AVRobustBench: Benchmarking the Robustness of Audio-Visual Recognition Models at Test-Time: This paper proposes AVRobustBench, the first benchmark that systematically evaluates the test-time robustness of audio-visual models under co-occurring correlated dual-modality corruptions, comprising 4 datasets × 75 corruption types, and introduces AV2C, a TTA method based on low-entropy sample selection.
The Impact of Scaling Training Data on Adversarial Robustness: A systematic evaluation of 36 state-of-the-art vision models under 6 categories of black-box attacks reveals that attack success rate (ASR) decreases logarithmically with training data volume and model scale; however, data quality and model scale are more critical than data volume alone.

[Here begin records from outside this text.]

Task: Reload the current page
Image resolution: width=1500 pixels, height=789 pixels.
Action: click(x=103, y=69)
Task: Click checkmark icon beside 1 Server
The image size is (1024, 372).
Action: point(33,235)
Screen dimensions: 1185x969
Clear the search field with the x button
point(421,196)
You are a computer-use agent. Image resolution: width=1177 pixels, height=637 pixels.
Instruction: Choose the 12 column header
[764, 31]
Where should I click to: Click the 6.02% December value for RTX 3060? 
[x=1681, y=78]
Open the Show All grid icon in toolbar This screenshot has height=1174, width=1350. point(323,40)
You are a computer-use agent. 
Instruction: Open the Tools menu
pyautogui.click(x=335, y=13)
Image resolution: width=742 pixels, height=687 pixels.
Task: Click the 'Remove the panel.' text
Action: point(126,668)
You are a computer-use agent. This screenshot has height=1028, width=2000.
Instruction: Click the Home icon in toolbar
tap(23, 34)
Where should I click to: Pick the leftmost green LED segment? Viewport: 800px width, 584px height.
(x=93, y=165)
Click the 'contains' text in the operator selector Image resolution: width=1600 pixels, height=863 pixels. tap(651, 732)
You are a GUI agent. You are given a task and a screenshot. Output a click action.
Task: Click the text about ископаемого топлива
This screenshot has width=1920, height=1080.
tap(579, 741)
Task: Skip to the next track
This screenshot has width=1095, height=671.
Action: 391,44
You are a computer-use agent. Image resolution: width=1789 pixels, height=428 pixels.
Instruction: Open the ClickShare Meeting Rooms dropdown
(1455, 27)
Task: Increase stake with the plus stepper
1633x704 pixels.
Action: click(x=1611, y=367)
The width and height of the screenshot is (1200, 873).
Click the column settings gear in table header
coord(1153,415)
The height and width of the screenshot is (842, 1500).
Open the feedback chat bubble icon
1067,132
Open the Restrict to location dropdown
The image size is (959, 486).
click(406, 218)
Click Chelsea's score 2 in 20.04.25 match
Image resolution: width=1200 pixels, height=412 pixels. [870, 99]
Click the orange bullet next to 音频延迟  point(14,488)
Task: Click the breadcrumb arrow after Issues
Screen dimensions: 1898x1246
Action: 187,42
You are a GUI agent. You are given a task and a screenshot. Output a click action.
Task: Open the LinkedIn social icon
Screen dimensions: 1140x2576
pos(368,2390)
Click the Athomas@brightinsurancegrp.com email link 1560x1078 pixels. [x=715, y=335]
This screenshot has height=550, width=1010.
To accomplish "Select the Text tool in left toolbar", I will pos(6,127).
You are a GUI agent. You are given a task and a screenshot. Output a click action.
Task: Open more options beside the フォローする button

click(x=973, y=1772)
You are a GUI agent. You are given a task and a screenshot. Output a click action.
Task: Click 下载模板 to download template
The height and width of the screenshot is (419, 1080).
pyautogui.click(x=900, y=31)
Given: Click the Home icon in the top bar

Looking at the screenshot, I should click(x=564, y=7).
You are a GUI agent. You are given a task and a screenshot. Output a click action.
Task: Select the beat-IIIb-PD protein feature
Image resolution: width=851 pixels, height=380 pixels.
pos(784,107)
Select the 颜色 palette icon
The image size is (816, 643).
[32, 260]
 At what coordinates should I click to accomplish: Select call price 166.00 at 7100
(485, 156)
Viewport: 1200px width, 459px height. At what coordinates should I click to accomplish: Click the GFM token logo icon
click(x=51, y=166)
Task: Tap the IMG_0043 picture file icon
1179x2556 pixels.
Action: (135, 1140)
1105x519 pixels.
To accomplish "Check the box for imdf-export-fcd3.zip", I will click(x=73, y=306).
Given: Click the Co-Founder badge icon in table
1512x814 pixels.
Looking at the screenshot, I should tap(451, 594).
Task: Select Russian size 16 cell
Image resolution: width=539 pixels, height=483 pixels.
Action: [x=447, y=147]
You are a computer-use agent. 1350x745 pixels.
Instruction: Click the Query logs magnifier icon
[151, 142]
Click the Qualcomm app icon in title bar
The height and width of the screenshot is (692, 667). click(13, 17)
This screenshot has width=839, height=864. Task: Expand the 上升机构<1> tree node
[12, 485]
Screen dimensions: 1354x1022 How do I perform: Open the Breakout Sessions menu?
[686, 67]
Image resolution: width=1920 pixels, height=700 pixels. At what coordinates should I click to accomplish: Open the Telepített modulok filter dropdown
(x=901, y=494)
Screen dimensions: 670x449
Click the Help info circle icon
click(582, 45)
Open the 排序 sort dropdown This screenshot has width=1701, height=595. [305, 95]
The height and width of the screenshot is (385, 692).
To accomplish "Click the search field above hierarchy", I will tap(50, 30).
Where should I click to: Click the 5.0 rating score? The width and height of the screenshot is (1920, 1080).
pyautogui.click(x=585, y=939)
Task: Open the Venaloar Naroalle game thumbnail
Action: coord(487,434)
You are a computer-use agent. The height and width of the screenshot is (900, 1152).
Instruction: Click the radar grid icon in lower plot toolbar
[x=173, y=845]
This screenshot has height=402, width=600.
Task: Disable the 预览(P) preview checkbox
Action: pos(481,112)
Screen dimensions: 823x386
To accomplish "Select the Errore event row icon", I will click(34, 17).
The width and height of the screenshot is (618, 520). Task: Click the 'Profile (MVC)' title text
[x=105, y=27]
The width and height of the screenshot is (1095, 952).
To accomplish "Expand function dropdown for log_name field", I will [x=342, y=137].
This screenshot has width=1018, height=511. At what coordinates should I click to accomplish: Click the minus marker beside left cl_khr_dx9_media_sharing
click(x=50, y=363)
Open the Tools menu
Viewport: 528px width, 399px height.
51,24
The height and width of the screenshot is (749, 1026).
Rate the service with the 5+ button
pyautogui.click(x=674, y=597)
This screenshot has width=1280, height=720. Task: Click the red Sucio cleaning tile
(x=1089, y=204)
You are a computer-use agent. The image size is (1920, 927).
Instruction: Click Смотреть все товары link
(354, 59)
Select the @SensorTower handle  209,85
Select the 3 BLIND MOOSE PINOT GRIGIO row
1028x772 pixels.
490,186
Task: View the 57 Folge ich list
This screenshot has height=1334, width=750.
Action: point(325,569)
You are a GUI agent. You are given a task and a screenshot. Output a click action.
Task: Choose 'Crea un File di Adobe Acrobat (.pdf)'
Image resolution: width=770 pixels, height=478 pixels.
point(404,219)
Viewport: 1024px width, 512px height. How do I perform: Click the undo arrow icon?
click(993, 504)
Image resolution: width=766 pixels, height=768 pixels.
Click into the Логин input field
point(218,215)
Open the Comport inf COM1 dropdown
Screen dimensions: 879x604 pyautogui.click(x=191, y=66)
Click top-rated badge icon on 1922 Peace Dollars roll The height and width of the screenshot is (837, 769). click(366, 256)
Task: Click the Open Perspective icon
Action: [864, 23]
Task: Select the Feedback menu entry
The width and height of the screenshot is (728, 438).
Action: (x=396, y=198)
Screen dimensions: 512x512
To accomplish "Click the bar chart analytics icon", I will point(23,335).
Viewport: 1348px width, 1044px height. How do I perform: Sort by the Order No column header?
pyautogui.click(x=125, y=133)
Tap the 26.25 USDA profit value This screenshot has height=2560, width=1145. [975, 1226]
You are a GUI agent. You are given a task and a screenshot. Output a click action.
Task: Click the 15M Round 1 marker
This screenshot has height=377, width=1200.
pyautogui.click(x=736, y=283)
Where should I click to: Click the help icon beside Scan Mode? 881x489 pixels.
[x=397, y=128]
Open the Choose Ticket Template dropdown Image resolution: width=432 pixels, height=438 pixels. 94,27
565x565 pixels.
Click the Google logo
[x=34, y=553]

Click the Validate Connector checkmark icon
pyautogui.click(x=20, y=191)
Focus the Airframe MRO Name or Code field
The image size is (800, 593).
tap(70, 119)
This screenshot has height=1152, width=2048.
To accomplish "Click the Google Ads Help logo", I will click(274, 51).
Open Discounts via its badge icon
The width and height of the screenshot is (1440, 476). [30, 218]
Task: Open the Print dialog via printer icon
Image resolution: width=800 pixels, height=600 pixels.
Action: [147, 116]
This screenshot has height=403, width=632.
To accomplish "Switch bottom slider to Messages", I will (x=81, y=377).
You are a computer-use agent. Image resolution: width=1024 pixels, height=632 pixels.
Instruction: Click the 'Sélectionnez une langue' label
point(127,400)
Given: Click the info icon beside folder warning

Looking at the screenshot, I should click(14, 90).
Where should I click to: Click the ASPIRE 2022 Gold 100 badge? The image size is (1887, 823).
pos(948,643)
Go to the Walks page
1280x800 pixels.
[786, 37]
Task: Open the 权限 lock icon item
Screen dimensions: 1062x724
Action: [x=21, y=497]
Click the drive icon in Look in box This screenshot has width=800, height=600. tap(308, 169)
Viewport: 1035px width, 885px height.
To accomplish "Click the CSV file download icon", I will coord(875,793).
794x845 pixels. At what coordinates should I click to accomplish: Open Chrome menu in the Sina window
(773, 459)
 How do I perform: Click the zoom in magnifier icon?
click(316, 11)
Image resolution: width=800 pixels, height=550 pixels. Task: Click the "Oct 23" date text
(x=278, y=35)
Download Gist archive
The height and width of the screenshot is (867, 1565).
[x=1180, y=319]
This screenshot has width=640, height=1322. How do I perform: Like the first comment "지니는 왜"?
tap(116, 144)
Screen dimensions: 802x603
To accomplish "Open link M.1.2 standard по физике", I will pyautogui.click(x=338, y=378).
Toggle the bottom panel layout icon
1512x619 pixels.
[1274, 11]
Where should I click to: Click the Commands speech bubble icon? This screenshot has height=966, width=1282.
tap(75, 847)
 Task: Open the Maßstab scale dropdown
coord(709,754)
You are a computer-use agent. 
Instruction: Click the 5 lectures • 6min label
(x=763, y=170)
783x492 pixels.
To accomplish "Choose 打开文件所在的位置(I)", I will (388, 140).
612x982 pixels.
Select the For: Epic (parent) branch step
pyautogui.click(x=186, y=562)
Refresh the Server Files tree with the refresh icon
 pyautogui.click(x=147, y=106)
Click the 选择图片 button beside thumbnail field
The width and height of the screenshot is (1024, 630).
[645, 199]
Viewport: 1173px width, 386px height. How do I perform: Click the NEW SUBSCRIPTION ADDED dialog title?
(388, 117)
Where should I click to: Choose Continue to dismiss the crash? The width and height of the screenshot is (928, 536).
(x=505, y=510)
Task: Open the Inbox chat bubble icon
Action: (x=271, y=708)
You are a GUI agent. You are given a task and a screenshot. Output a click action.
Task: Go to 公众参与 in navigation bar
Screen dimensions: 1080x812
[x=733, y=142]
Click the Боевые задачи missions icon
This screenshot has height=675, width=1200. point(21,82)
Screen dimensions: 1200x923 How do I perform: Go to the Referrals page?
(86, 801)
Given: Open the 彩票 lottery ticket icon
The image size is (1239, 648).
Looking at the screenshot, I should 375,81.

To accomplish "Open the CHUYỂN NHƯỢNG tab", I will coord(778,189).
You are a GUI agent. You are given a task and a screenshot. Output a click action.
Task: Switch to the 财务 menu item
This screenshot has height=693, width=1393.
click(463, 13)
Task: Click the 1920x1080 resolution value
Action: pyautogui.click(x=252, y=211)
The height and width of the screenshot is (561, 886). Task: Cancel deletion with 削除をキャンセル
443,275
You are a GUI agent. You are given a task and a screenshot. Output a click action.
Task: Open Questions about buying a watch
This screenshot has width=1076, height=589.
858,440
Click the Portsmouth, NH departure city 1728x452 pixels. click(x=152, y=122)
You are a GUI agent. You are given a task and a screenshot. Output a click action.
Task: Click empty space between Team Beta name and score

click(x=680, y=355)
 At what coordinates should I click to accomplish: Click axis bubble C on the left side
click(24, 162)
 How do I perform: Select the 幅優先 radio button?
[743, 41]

Unifying Symbolic Music Arrangement: Track-Aware Reconstruction and Structured Tokenization: This paper proposes a unified symbolic music arrangement framework that employs a segment-level self-supervised reconstruction objective (decoupling content from instrument style) and a novel multi-track tokenization scheme REMI-z, enabling a single pretrained model to handle diverse arrangement tasks—including orchestral arrangement, piano reduction, and drum arrangement—while surpassing task-specific state-of-the-art methods across all three benchmarks.
VITA-1.5: Towards GPT-4o Level Real-Time Vision and Speech Interaction: VITA-1.5 proposes a carefully designed three-stage progressive training strategy that incrementally integrates visual and speech capabilities into an LLM, achieving end-to-end vision-speech real-time interaction without relying on standalone ASR/TTS modules, while attaining state-of-the-art performance among open-source models on image, video, and speech benchmarks.
WhAM: Towards A Translative Model of Sperm Whale Vocalization: This paper proposes WhAM (Whale Acoustics Model), the first Transformer-based generative model for sperm whale codas, achieving acoustic translation, synthetic generation, and downstream classification through fine-tuning of VampNet.